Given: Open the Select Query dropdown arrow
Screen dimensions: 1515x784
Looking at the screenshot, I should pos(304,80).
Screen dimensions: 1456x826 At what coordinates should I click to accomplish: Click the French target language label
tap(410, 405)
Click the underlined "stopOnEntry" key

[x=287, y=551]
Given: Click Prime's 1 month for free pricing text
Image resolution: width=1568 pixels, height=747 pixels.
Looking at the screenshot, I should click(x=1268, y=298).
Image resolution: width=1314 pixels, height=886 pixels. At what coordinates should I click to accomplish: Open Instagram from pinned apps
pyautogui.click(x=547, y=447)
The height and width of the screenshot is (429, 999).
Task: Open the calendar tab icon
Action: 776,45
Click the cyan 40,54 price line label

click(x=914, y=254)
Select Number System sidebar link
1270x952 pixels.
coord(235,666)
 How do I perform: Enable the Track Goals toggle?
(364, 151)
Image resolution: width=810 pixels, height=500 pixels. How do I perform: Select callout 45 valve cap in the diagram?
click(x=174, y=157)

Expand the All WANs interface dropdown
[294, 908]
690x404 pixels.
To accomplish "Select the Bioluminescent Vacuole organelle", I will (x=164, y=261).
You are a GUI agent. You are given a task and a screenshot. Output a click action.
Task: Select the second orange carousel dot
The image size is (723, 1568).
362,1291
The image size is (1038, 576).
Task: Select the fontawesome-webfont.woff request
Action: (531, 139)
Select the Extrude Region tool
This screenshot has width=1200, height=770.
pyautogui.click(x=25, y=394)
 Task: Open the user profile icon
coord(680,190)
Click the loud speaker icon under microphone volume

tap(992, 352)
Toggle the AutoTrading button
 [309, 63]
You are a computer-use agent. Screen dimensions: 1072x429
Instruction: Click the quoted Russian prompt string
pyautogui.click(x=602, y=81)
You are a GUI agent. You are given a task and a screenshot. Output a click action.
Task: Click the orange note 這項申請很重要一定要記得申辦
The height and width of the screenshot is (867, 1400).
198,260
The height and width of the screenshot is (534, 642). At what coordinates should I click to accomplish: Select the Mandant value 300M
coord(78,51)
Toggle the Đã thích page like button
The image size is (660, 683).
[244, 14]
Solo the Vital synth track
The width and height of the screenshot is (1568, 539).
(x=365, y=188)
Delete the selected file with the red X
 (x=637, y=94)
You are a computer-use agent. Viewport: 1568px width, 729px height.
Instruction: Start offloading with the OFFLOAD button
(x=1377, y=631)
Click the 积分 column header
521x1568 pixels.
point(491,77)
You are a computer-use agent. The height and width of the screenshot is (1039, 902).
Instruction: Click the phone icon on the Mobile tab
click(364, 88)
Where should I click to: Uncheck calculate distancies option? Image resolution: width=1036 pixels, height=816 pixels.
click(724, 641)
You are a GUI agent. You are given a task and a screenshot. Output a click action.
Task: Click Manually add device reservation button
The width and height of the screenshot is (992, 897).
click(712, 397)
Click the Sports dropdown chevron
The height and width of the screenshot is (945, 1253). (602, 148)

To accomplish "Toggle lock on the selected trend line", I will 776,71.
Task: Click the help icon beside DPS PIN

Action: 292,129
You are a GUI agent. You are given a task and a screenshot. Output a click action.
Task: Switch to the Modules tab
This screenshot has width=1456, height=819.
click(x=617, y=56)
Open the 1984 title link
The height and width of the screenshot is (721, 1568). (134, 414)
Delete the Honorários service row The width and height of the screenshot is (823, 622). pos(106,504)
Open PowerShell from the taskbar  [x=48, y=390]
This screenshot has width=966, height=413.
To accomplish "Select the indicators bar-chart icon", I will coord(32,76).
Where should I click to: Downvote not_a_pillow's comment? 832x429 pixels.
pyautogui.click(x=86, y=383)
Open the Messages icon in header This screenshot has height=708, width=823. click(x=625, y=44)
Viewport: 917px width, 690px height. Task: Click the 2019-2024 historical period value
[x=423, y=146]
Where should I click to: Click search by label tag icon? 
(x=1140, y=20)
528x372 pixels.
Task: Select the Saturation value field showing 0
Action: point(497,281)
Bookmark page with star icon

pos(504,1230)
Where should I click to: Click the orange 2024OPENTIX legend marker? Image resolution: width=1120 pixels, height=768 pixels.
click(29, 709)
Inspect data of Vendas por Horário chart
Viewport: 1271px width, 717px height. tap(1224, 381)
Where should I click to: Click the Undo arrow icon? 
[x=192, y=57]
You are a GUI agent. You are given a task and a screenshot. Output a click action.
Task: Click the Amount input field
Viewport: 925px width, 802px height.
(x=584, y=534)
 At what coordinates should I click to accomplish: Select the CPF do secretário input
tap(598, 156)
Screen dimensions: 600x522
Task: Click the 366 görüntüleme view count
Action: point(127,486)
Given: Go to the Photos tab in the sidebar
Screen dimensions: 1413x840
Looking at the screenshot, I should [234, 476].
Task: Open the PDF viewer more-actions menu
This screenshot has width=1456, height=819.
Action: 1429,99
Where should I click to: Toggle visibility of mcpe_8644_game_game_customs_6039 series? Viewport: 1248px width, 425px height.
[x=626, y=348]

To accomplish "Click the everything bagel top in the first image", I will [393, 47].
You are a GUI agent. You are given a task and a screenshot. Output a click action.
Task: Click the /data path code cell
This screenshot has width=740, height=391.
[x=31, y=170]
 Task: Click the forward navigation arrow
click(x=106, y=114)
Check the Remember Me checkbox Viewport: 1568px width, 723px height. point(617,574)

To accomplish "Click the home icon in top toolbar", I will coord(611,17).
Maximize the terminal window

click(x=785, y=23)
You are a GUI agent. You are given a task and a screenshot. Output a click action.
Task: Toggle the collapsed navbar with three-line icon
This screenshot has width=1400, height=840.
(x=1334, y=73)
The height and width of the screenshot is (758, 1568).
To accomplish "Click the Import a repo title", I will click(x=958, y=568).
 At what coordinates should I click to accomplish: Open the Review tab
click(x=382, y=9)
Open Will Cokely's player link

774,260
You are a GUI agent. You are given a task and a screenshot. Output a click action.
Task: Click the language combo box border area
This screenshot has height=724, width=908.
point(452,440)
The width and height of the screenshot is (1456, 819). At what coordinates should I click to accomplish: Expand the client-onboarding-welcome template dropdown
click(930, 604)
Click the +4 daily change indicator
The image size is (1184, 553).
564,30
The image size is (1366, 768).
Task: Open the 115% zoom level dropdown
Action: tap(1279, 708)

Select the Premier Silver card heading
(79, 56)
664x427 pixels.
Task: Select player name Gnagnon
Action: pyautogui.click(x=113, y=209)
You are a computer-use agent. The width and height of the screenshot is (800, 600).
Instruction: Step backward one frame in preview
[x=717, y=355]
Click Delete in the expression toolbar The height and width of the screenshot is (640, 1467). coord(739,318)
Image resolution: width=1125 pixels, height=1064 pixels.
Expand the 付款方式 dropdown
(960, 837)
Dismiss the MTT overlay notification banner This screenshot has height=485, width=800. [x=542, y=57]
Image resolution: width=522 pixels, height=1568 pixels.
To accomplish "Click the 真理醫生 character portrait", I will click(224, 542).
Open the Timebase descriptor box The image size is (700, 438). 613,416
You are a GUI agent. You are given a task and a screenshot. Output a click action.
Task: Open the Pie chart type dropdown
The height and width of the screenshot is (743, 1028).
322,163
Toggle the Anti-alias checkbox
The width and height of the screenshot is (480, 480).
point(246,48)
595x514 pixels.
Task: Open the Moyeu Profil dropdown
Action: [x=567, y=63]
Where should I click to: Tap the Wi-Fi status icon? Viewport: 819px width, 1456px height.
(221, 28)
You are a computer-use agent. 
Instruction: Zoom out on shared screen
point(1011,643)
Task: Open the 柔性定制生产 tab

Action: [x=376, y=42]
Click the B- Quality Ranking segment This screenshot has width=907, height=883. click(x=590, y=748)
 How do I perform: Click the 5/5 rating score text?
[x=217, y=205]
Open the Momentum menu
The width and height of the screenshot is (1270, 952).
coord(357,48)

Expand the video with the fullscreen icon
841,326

⁂

* **CHALLENGE**: Take the part of the listing that opens with the line containing "Task: Open the PDF viewer more-actions menu" and closes with the line containing "click(x=106, y=114)", and write it out again with every "screenshot" swapped for "screen capture" and nothing else altered.

* **CORRECT RESPONSE**:
Task: Open the PDF viewer more-actions menu
This screen capture has width=1456, height=819.
Action: 1429,99
Where should I click to: Toggle visibility of mcpe_8644_game_game_customs_6039 series? Viewport: 1248px width, 425px height.
[x=626, y=348]

To accomplish "Click the everything bagel top in the first image", I will [393, 47].
You are a GUI agent. You are given a task and a screen capture. Output a click action.
Task: Click the /data path code cell
This screen capture has width=740, height=391.
[x=31, y=170]
 Task: Click the forward navigation arrow
click(x=106, y=114)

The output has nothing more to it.